DATA EXTRACTS
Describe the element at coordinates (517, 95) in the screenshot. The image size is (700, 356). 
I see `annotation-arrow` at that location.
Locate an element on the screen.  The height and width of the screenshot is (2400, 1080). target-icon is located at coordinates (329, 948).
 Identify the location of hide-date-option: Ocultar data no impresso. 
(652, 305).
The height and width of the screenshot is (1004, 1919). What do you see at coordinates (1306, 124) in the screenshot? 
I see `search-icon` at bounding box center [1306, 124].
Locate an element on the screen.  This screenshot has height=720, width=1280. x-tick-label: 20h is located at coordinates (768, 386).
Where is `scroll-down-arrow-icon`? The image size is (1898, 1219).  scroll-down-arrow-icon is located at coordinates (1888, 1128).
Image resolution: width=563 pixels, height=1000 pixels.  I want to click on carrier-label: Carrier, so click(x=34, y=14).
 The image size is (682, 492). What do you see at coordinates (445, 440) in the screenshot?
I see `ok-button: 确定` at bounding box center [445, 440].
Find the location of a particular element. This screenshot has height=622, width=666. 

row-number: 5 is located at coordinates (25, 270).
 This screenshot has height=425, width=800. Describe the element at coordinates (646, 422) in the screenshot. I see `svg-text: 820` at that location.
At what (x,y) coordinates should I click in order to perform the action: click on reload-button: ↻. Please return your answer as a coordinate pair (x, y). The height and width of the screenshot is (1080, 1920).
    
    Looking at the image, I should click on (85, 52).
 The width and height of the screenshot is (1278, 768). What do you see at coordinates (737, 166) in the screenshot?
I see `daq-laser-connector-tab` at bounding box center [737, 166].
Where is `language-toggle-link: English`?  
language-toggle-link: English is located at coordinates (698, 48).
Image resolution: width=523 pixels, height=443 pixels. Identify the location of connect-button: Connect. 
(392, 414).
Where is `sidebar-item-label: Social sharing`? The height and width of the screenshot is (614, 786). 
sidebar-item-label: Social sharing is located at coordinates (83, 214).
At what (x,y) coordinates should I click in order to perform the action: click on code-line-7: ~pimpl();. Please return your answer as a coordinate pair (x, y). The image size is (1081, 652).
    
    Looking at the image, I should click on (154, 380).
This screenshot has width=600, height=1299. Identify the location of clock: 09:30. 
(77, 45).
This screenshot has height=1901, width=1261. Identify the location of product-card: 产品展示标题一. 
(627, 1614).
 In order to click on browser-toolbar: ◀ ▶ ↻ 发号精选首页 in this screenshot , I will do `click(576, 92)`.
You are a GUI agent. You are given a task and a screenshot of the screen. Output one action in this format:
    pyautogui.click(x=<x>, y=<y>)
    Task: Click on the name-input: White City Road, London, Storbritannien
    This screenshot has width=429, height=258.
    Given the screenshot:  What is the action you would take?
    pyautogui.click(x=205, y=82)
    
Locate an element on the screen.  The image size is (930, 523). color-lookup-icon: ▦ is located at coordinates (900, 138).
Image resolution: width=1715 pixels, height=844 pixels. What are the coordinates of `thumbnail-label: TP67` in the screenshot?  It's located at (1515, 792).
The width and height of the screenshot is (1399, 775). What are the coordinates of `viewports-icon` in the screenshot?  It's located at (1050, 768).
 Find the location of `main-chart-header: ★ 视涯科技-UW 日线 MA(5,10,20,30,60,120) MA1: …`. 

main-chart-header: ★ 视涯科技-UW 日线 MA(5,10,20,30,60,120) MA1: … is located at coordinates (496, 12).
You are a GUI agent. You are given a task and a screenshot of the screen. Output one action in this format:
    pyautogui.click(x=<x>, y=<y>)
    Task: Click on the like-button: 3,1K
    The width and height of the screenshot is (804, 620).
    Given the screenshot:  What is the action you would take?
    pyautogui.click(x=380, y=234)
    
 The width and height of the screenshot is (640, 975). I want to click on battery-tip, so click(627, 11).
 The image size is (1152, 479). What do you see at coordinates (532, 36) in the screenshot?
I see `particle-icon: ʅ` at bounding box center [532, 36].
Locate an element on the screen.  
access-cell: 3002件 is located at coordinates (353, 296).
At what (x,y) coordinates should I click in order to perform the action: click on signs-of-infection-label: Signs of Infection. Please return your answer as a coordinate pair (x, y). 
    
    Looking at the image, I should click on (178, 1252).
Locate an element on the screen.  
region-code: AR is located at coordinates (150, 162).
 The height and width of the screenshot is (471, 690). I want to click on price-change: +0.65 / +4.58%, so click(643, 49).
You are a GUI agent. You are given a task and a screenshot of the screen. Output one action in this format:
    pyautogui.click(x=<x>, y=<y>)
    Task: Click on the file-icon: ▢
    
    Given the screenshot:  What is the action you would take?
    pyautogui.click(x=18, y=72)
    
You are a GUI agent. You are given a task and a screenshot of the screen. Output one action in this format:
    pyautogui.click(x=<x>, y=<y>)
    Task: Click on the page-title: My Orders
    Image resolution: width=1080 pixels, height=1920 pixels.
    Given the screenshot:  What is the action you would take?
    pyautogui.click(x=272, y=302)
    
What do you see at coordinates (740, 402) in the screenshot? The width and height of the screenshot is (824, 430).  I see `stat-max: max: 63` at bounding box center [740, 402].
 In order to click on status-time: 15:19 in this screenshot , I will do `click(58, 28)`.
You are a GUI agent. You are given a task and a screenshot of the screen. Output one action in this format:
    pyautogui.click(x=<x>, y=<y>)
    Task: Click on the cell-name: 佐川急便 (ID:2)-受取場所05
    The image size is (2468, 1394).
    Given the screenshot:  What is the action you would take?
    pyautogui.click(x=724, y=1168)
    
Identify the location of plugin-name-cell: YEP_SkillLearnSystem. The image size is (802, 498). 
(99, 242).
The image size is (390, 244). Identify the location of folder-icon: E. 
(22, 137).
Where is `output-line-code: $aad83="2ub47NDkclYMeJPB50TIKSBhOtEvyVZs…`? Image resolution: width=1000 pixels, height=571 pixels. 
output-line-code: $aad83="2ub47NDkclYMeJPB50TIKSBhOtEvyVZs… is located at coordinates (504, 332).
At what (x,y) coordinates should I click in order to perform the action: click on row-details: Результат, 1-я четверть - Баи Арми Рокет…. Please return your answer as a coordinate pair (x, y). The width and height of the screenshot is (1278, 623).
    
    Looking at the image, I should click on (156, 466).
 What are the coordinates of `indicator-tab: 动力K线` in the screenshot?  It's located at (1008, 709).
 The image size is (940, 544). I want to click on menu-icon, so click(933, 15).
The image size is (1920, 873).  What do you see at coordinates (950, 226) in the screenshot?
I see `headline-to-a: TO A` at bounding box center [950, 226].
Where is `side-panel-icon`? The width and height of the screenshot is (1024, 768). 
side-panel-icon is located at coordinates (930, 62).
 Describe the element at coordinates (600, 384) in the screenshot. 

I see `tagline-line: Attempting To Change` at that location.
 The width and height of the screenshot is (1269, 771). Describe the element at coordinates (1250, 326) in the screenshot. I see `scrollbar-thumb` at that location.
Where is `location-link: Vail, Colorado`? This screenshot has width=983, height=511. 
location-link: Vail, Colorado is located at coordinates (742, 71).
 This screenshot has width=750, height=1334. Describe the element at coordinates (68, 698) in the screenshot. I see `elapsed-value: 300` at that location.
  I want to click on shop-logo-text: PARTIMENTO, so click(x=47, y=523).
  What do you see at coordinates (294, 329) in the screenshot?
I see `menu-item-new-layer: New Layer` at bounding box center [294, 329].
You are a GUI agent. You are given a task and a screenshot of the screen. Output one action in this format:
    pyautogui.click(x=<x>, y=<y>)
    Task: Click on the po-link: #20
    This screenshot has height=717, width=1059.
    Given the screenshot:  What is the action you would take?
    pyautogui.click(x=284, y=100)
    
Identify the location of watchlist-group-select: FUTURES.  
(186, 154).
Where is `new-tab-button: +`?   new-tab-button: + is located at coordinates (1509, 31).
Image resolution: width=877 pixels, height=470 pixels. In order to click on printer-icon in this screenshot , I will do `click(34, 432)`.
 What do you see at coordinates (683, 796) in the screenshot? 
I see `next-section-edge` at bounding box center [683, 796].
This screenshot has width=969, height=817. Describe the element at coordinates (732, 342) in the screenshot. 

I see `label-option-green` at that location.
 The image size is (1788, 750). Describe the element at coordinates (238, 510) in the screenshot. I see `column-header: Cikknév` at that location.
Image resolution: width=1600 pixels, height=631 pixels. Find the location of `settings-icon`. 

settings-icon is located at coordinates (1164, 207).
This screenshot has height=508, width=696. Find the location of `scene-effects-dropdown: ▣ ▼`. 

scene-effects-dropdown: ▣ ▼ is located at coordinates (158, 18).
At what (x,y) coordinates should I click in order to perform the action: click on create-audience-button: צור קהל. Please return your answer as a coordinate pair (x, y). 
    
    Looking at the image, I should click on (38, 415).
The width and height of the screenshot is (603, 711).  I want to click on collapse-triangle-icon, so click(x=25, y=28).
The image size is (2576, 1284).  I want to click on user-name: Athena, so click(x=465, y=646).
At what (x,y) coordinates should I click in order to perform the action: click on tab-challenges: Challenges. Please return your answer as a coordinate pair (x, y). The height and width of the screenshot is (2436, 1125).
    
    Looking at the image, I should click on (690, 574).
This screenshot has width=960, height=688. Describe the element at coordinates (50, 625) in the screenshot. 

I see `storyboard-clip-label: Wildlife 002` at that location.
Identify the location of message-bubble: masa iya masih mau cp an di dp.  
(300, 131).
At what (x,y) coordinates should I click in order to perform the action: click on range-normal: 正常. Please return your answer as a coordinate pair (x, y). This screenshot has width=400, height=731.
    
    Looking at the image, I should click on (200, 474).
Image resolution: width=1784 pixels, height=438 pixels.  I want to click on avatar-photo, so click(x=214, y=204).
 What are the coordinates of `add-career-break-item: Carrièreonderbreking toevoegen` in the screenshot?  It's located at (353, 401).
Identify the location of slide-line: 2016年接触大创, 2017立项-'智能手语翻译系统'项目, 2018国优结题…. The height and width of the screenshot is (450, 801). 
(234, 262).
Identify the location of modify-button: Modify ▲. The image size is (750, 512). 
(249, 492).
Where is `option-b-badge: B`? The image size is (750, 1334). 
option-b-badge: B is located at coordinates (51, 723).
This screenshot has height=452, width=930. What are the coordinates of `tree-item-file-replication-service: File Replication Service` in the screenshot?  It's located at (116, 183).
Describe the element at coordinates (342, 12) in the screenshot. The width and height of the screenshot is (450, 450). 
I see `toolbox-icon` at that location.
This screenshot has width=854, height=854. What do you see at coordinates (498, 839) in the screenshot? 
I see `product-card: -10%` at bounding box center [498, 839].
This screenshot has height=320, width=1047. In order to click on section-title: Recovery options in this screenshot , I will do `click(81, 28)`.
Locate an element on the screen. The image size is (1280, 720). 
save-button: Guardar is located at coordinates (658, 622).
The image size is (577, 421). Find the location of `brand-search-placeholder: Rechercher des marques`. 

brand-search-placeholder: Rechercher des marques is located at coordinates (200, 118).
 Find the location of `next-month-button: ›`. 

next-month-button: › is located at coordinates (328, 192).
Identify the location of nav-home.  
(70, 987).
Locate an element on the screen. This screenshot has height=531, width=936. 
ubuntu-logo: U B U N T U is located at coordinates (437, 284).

YOUR TASK
Can you pull out everything from the start of the records down to the line containing "center [737, 166].", both ends included, and reproduce those lines without any change?

EXPECTED ANSWER
Describe the element at coordinates (517, 95) in the screenshot. The image size is (700, 356). 
I see `annotation-arrow` at that location.
Locate an element on the screen.  The height and width of the screenshot is (2400, 1080). target-icon is located at coordinates (329, 948).
 Identify the location of hide-date-option: Ocultar data no impresso. 
(652, 305).
The height and width of the screenshot is (1004, 1919). What do you see at coordinates (1306, 124) in the screenshot? 
I see `search-icon` at bounding box center [1306, 124].
Locate an element on the screen.  This screenshot has height=720, width=1280. x-tick-label: 20h is located at coordinates (768, 386).
Where is `scroll-down-arrow-icon`? The image size is (1898, 1219).  scroll-down-arrow-icon is located at coordinates (1888, 1128).
Image resolution: width=563 pixels, height=1000 pixels.  I want to click on carrier-label: Carrier, so click(x=34, y=14).
 The image size is (682, 492). What do you see at coordinates (445, 440) in the screenshot?
I see `ok-button: 确定` at bounding box center [445, 440].
Find the location of a particular element. This screenshot has height=622, width=666. 

row-number: 5 is located at coordinates (25, 270).
 This screenshot has height=425, width=800. Describe the element at coordinates (646, 422) in the screenshot. I see `svg-text: 820` at that location.
At what (x,y) coordinates should I click in order to perform the action: click on reload-button: ↻. Please return your answer as a coordinate pair (x, y). The height and width of the screenshot is (1080, 1920).
    
    Looking at the image, I should click on (85, 52).
 The width and height of the screenshot is (1278, 768). What do you see at coordinates (737, 166) in the screenshot?
I see `daq-laser-connector-tab` at bounding box center [737, 166].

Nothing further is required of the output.